Page excerpt =>
#####

[ARTICLE]       5
[LEGEND]
This schedule contains the Promissory Note dated November 25, 1996 in the 
amount of $425,000 from Advanced Environmental Systems, Inc. to Carylyn 
K. Bell.


THIS NOTE HAS NOT BEEN REGISTERED UNDER THE SECURITIES ACT OF 1933, AS 
AMENDED (THE "1933 ACT"), OR UNDER THE PROVISIONS OF ANY APPLICABLE STATE 
SECURITIES LAWS, BUT HAS BEEN ACQUIRED BY THE REGISTERED HOLDER HEREOF FOR 
PURPOSES OF INVESTMENT IN RELIANCE ON EXEMPTIONS UNDER THE 1933 ACT, AND 
UNDER APPLICABLE STATE SECURITIES LAWS.  NEITHER THIS NOTE NOR ANY INTEREST 
THEREIN MAY NOT BE SOLD, PLEDGED, TRANSFERRED OR ASSIGNED EXCEPT IN A 
TRANSACTION WHICH IS EXEMPT UNDER PROVISIONS OF THE 1933 ACT AND ANY 
APPLICABLE STATE SECURITIES LAWS OR PURSUANT TO AN EFFECTIVE REGISTRATION 
STATEMENT; AND IN THE CASE OF AN EXEMPTION, ONLY IF THE COMPANY HAS RECEIVED 
AN OPINION OF COUNSEL SATISFACTORY TO THE COMPANY THAT SUCH TRANSACTION 
DOES NOT REQUIRE REGISTRATION OF THIS NOTE.

#####

[Stored entries]
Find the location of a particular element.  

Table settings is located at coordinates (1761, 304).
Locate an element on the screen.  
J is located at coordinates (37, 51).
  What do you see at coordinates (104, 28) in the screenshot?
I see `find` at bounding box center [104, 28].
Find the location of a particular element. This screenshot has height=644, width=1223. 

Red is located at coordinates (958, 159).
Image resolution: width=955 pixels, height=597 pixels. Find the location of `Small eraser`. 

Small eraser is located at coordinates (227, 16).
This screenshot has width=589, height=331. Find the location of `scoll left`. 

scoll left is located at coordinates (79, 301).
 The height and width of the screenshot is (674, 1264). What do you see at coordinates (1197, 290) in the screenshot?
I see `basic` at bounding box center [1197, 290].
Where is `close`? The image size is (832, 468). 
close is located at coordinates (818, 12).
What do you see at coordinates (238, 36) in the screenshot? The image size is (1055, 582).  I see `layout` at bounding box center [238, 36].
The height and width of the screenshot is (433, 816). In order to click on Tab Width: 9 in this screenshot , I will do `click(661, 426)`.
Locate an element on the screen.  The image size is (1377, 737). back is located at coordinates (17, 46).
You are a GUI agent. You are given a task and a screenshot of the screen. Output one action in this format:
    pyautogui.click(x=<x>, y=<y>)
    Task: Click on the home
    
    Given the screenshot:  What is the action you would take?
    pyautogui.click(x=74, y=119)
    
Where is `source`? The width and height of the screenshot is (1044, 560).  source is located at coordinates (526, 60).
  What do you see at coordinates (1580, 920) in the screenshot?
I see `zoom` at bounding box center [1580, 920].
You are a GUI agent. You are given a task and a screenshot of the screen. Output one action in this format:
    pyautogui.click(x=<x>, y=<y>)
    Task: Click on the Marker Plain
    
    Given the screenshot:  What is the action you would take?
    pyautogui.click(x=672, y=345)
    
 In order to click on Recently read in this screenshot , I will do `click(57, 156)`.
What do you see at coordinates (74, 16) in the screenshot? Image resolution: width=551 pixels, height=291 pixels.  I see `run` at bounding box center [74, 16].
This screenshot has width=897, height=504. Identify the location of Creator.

#####

Task set =>
a) In the promissory note excerpt, what is the amount of the note?
b) List every action that the promissory note excerpt names as restricted for the note or any interest in it.
c) Please proceed with the promissory note excerpt from the point where it stops.
This data isn't needed for anything here.

Results =>
a) $425,000

b) Sold, pledged, transferred, assigned

c)
	PROMISSORY NOTE

U.S.$425,000 	NOVEMBER 25, 1996

	FOR VALUE RECEIVED, Advanced Environmental Systems, Inc., 
a New York  corporation ("Maker"), having an address at 730 17th Street, 
Suite 712, Denver, Colorado 80202, promises to pay to Carylyn K. Bell (the 
"Payee") the principal sum of $425,000, together with (a) simple interest on 
the principal balance of this Promissory Note (the "Note") outstanding from 
time to time at the rate per annum equal to the Prime Rate charged from time 
to time by Key Bank Denver plus 2% and (b) a fee equal to 2.5% of the 
original principal amount and an additional fee of 2% of the principal 
amount, if any, outstanding at January 25, 1997 (collectively, the "Fees").  
The principal of this Note, the Fees and interest on the unpaid principal 
balance of this Note outstanding from time to time shall be due and payable 
on March 25, 1997; provided, however, that Maker shall pay to Payee within 
three business days of its receipt thereof, any portion or all of the Tax 
Refunds received by it to be applied first to the principal and then to the 
Fees and interest then due and payable hereunder.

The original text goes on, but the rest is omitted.